There are at least a couple.  One of them is culturally understanding the other people you’re dealing with.  People from laboratories have a totally different outlook on life than people from government who regulate.  And they’re different from the people in industry.  And then you add into the equation, people who come from different world cultures—understanding how people act and react is extremely important.  That’s number one. 

Number two is, trying to gain an understanding of why people are taking a certain point of view.  Put yourself in their shoes.  Try to understand why their point of view is what it is—even if it doesn’t agree with yours or even make sense to you.  And the third thing is to be willing to give up what you consider minor stuff in order to gain your major objectives.

Do you feel that working within the CLSI process, coming from an industry perspective, there are any kinds of conflicts or issues that you tend to face by virtue of the sector that you are from, or that industry people tend to face?

Yes, and that very simply is that—it comes with the territory, but we can’t be viewed as credible when we’re advocating something… in other words, people don’t think we can separate ourselves from the best interest of our company.  A simple example—I  was on this ISO/TC 212 glucose committee—and they really wanted to know somebody who was knowledgeable technically, and a diabetic—you know, what would they think of some of the things the committee was doing?  So I held up my hand, and they said—no, not you, you work for industry.

So you yourself are a diabetic.

Yes—I’m healthy, under good control, but I do have type 2 diabetes.  But it’s difficult because, when I walk in, I believe a laboratorian is just there to support the profession—and I believe the same thing about regulators.  And I think for the people who have worked with me for five or ten years, that they start to think that I’m from the profession too—but walking in the door, industry is not viewed as—credible.

What would you like to see happen now—with CLSI, either in the POCT area or the organization in general?

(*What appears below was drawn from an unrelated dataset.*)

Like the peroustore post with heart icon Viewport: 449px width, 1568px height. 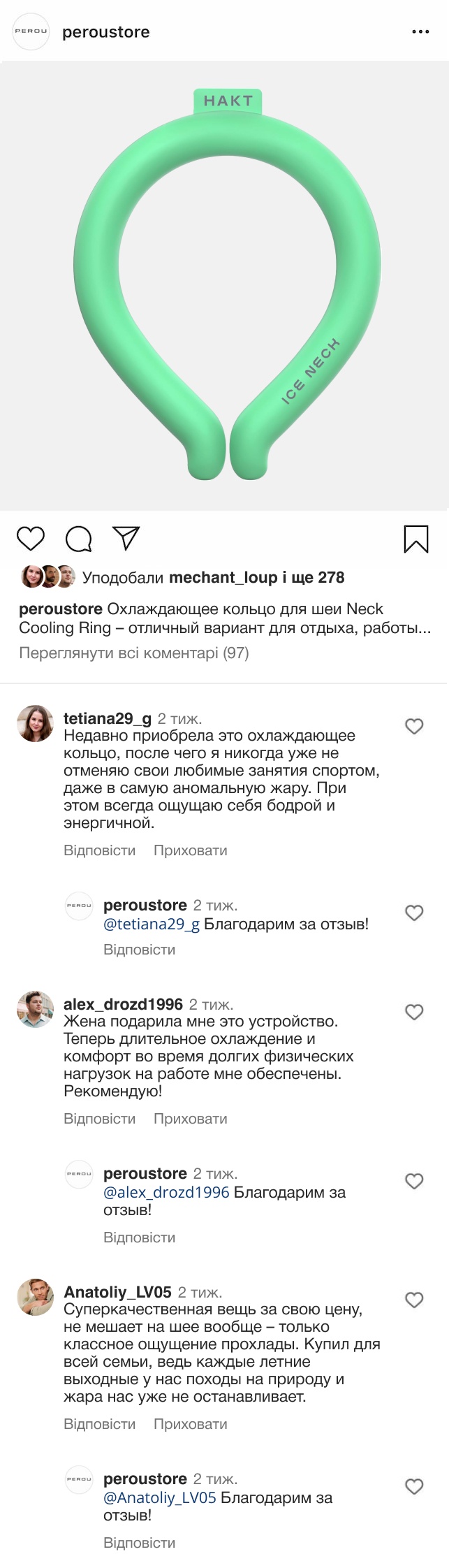pyautogui.click(x=30, y=539)
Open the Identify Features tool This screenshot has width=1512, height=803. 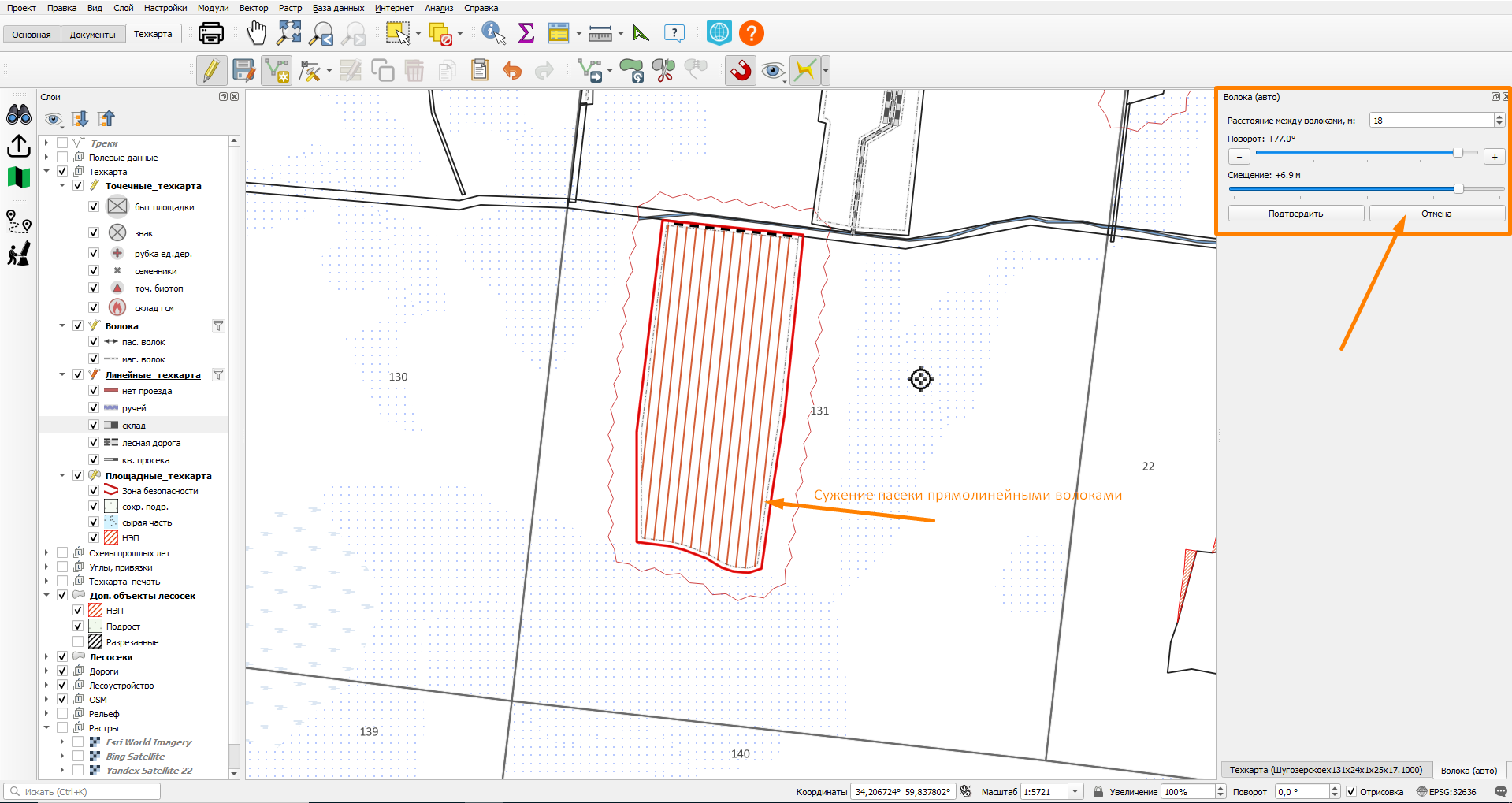pos(493,33)
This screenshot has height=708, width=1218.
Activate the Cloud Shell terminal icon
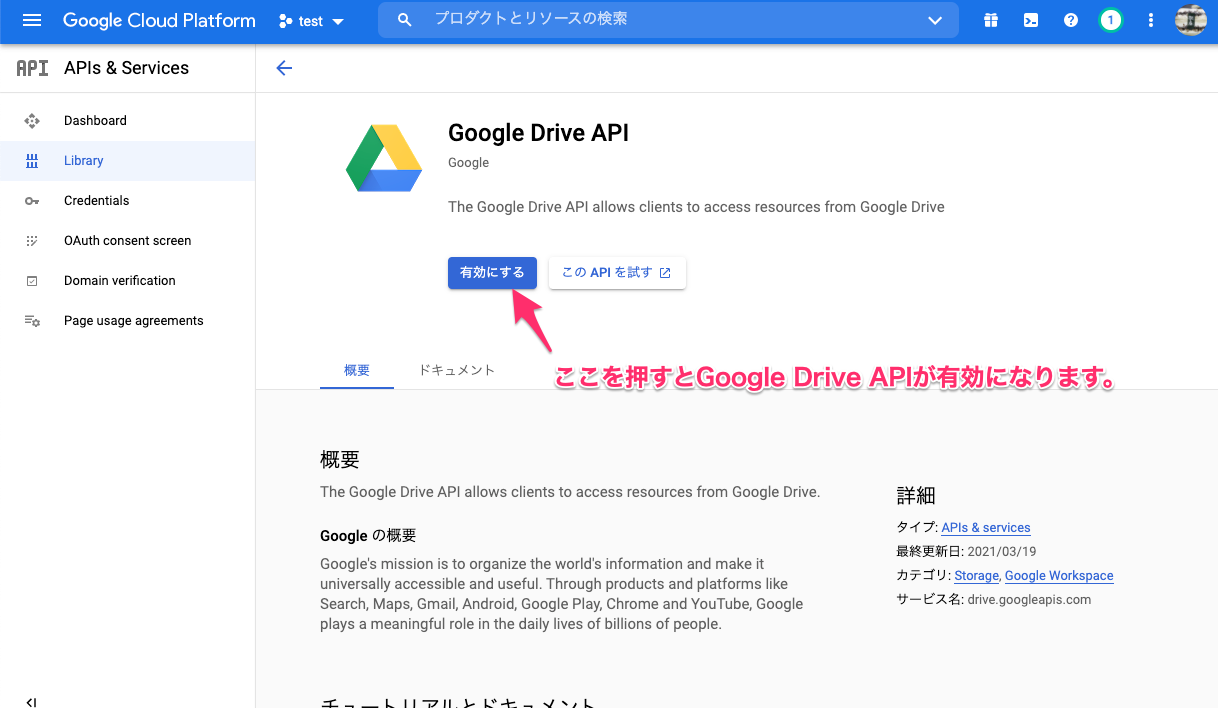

I think a number of developments are going on right now that are going to revive the organization.  I think… well, one of the things about me is, I have a grey beard, I’m 64 years old… too many people in CLSI look like me!  They’re my age!  We should be bringing in a lot of younger people with newer thoughts and not just the people who have done this for a long time.

On Tuesday, 26 July 2005, at the IFCC/AACC 2005 Annual Meeting Clinical Lab Expo, Dr. Louis J. Dunka will be present at CLSI Booth #1663, at the Orange County Convention Center in Orlando, Florida, USA, as part of CLSI's "Experts in the Booth" program.  He will be available from 12-3 p.m. to answer questions, discuss documents, and provide input for all booth visitors.